Consegna
Ricopia dal brano sulla visione occidentale della guerra il passo compreso tra "Dal punto di" e "pensiero militare occidentale.", estremi inclusi.

Estratto
....................

Una cosa di cui talvolta ci dimentichiamo, è che le persone – i popoli – guardano agli avvenimenti alla luce della propria storia, della propria cultura, che a volte possono essere anche significativamente diverse. Questo vale ovviamente per qualsiasi cosa, e quindi anche la guerra non vi fa eccezione. Se poi consideriamo che la guerra è davvero un insieme di avvenimenti decisamente esplosivo, oltre che fattualmente anche in senso figurato, e pertanto estremamente mutevole, soggetto ad una dinamica costante e, in certo qual modo, dotato di vita propria, è facile comprendere come un diverso sguardo culturale si rifletta, inevitabilmente, non solo sulla percezione della guerra, ma anche sulla sua condotta.
L’arte occidentale della guerra, ad esempio, è profondamente segnata dall’idea dell’attacco – anche perché praticamente tutte le guerre occidentali sono state, storicamente, guerre di espansione.
Dal punto di vista occidentale, dunque, la guerra è prevalentemente un fatto offensivo. L’Europa, nel corso della sua storia, ha visto sostanzialmente tre grandi invasioni, nessuna delle quali l’ha mai conquistata interamente: quella mongola, quella islamica e quella ottomana. Viceversa, ha portato la guerra in ogni angolo del mondo, anche il più remoto.
Questa visione dell’azione bellica è così radicata nella nostra cultura, che ci risulta difficile concepire diversamente l’atto guerresco. E, indipendentemente dall’andamento del conflitto, esso è concepito intorno all’idea dell’azione risolutiva. Dalla falange macedone al first strike nucleare, è questo il fil rouge del pensiero militare occidentale.

....................

Dati forniti
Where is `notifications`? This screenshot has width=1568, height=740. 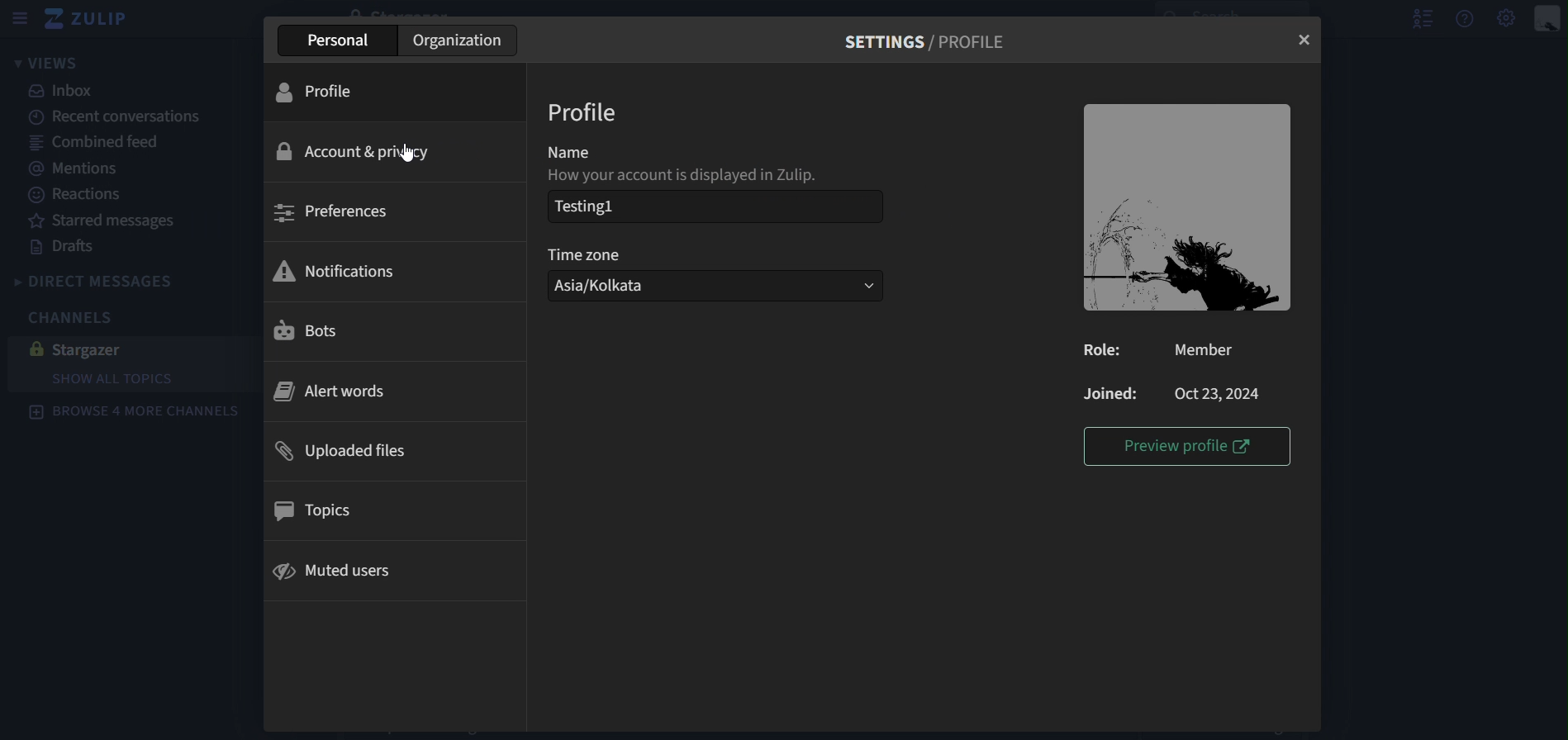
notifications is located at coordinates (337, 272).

....................

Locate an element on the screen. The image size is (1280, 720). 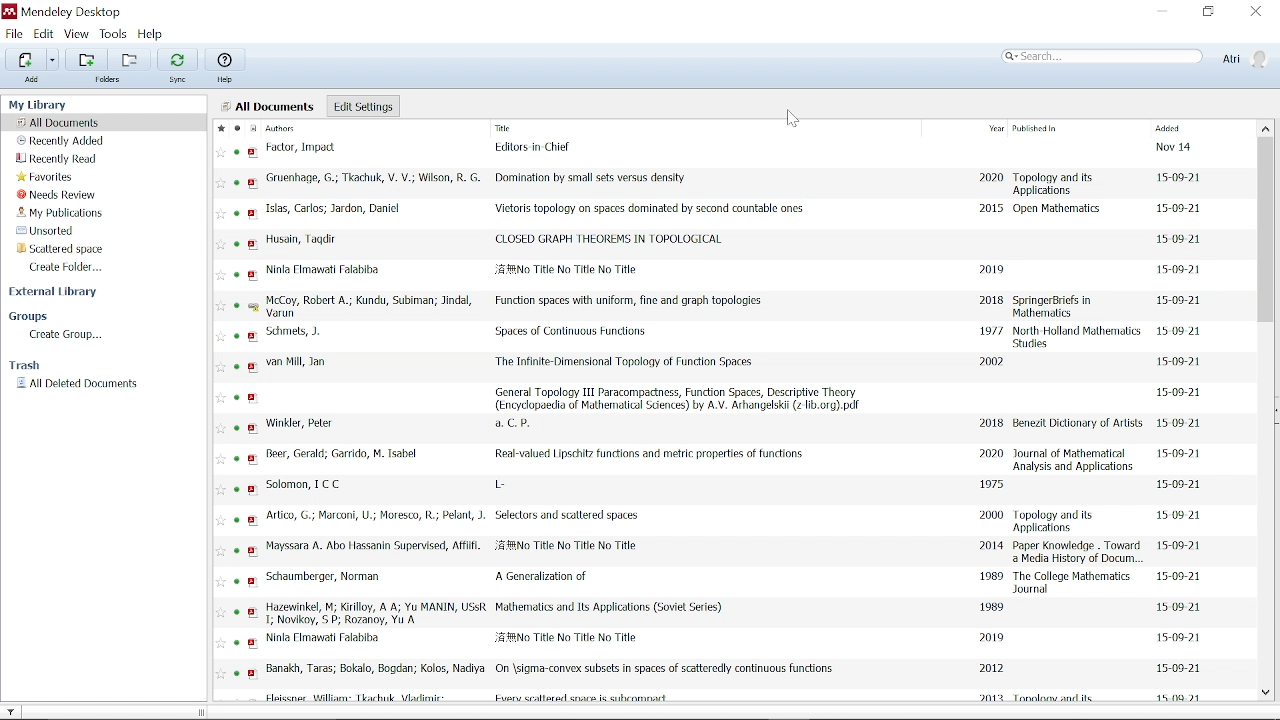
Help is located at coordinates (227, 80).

....................

Risposta
Dal punto di vista occidentale, dunque, la guerra è prevalentemente un fatto offensivo. L’Europa, nel corso della sua storia, ha visto sostanzialmente tre grandi invasioni, nessuna delle quali l’ha mai conquistata interamente: quella mongola, quella islamica e quella ottomana. Viceversa, ha portato la guerra in ogni angolo del mondo, anche il più remoto.
Questa visione dell’azione bellica è così radicata nella nostra cultura, che ci risulta difficile concepire diversamente l’atto guerresco. E, indipendentemente dall’andamento del conflitto, esso è concepito intorno all’idea dell’azione risolutiva. Dalla falange macedone al first strike nucleare, è questo il fil rouge del pensiero militare occidentale.